Violating the law or license: LLMs were trained on large datasets which were almost definitely illegally obtained but also may contain illegal material themselves which the LLM might reproduce. Here, we define illegal material as anything that, if added to curl in sufficient amount would make having or using,the curl codebase in a way consistent with its license illegal.
Enforceability of the license: LLM-produced material is new and it's unclear what the global consensus will end up being regarding its copyrightability and whether licenses for LLM-produced material can even be enforced.
Although point 1 is often the most talked about, it is the simplest to deal with. LLMs can introduce errors, but they can also spot them. The code review process is meant to find these errors and as time goes on if it is deficient then the review process is amended. A balance for quality will eventually be found.
Point 2 is also alarming, but mostly follows point 1 - the code review process should involve a component of trying to identify re-use of prior art or plagarism. Good faith efforts go a long way for open source projects, especially ones as well-run as curl. However, if the project does not require attestation from the submitter of the PR that they did not use illegal content or content they do not have the rights to contribute then the project takes that risk on themselves. I think asking contributors to attest that their submission is original and they can legally contribute it to the project is a simple way to reduce the risk of legal issues.
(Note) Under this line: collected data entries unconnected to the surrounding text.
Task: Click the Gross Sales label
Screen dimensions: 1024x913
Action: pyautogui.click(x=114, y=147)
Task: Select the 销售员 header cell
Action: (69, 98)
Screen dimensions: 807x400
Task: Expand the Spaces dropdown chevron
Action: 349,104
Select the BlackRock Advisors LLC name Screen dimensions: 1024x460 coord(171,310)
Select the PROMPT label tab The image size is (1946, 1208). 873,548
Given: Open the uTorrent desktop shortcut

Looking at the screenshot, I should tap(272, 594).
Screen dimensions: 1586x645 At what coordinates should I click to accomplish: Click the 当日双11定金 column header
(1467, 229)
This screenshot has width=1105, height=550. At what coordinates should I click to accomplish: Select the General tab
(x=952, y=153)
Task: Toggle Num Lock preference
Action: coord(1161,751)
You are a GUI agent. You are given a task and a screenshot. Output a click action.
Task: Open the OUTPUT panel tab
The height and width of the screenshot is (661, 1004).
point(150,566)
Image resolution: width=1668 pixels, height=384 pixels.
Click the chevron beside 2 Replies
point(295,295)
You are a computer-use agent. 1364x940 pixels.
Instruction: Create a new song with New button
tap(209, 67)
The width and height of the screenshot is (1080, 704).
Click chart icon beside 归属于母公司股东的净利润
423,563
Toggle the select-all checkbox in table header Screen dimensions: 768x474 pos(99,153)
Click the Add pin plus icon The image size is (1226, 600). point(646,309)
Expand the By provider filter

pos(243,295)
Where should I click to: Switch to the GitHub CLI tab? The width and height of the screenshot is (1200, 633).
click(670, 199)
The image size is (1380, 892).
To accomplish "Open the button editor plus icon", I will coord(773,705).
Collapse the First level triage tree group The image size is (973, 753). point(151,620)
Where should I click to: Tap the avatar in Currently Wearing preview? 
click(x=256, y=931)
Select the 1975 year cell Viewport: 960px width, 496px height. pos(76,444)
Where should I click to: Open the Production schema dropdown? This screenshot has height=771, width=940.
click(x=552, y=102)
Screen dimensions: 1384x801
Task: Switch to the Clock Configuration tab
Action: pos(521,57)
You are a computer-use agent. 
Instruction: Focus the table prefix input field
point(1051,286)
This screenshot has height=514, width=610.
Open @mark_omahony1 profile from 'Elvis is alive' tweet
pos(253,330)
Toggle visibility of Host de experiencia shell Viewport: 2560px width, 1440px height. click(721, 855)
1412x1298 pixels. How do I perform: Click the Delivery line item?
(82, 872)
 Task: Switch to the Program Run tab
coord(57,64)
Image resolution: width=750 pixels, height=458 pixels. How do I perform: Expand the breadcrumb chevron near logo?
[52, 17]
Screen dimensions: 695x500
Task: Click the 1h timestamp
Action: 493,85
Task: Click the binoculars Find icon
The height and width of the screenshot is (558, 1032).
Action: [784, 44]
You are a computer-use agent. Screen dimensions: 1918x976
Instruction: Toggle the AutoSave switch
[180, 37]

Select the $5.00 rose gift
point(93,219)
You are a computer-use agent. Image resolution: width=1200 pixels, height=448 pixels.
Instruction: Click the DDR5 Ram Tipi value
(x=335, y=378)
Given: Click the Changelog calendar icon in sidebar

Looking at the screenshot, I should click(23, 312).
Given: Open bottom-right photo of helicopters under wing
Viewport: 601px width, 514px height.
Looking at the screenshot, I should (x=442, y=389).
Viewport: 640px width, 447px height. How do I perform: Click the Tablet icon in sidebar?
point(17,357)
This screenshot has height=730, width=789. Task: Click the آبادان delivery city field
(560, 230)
Point 3 is the big question mark. Some jurisdictions have created a legal environment where it's not clear LLM output can be copyrighted which has implications as to whether LLM output can even be licensed or if one can enforce any kind of software license for a project with LLM output. This landscape might change drastically and/or rapidly and makes including LLM output a risk, one that I don't see a sufficient mitigation for except to bar submissions that used LLMs and ask contributors to attest that LLMs did not produce the output or meaningfully contribute. I would say using an LLM for reference material or syntax help might be safe, but even with this example, there's no certainty that this would be safe usage.